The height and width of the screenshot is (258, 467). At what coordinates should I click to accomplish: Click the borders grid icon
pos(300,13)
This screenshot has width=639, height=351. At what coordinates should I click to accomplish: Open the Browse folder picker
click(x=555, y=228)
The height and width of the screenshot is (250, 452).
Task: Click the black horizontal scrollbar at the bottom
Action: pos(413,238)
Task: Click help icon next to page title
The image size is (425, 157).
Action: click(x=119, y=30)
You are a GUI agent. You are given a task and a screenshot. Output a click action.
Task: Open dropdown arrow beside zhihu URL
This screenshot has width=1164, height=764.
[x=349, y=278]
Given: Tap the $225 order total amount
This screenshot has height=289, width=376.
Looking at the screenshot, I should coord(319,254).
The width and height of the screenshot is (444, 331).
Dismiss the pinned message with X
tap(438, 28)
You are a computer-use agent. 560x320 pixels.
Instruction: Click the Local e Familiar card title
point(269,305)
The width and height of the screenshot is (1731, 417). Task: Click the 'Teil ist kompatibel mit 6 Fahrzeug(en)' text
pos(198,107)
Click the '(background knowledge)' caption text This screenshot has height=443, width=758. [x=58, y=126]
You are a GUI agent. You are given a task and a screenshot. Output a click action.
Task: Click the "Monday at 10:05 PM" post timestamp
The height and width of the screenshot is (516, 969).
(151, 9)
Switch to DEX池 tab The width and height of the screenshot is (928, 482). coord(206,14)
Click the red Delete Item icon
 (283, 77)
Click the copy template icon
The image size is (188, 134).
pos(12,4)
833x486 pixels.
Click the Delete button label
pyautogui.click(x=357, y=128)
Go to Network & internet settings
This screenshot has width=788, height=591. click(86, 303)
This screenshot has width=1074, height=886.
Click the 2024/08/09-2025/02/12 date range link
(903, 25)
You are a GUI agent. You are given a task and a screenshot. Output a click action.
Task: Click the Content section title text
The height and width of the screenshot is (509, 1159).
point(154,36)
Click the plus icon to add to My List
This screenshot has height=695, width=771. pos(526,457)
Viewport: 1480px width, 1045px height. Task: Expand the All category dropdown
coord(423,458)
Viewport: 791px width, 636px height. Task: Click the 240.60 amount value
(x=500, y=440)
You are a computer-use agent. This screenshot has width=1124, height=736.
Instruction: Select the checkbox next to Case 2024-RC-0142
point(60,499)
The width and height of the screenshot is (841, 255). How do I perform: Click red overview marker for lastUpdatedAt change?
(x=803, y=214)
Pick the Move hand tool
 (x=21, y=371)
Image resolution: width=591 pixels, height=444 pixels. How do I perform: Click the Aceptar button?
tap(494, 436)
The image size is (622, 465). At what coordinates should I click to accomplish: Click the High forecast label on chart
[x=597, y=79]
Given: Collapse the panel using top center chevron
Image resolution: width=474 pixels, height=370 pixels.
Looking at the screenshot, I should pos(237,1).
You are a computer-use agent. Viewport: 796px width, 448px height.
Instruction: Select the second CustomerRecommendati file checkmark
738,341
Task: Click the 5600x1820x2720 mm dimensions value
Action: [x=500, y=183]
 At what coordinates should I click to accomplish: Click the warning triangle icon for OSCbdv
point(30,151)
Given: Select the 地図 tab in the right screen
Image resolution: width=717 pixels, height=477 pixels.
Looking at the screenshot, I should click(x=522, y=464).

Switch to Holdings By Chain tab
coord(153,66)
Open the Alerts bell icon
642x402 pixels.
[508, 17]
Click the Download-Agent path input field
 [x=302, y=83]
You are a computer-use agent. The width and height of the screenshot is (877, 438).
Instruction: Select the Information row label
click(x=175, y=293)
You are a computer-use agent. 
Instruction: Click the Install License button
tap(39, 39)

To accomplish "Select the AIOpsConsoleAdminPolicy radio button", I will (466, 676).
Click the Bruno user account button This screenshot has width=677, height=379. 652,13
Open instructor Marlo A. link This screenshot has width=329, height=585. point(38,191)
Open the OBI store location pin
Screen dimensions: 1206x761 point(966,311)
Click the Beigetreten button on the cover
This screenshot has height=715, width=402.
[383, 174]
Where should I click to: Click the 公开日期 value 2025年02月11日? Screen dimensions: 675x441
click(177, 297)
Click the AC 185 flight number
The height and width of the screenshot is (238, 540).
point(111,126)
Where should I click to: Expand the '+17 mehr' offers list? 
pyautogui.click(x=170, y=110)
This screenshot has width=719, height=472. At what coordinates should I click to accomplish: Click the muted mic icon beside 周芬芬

+ + +

**WHAT THE TASK REQUIRES**
The stretch of entries above that starts with the line containing "Open the Alerts bell icon" and goes on through the line containing "Open instructor Marlo" is to be transcribed exactly, and no other line is to be transcribed.

**ANSWER**
Open the Alerts bell icon
642x402 pixels.
[508, 17]
Click the Download-Agent path input field
 [x=302, y=83]
You are a computer-use agent. The width and height of the screenshot is (877, 438).
Instruction: Select the Information row label
click(x=175, y=293)
You are a computer-use agent. 
Instruction: Click the Install License button
tap(39, 39)

To accomplish "Select the AIOpsConsoleAdminPolicy radio button", I will (466, 676).
Click the Bruno user account button This screenshot has width=677, height=379. 652,13
Open instructor Marlo A. link This screenshot has width=329, height=585. point(38,191)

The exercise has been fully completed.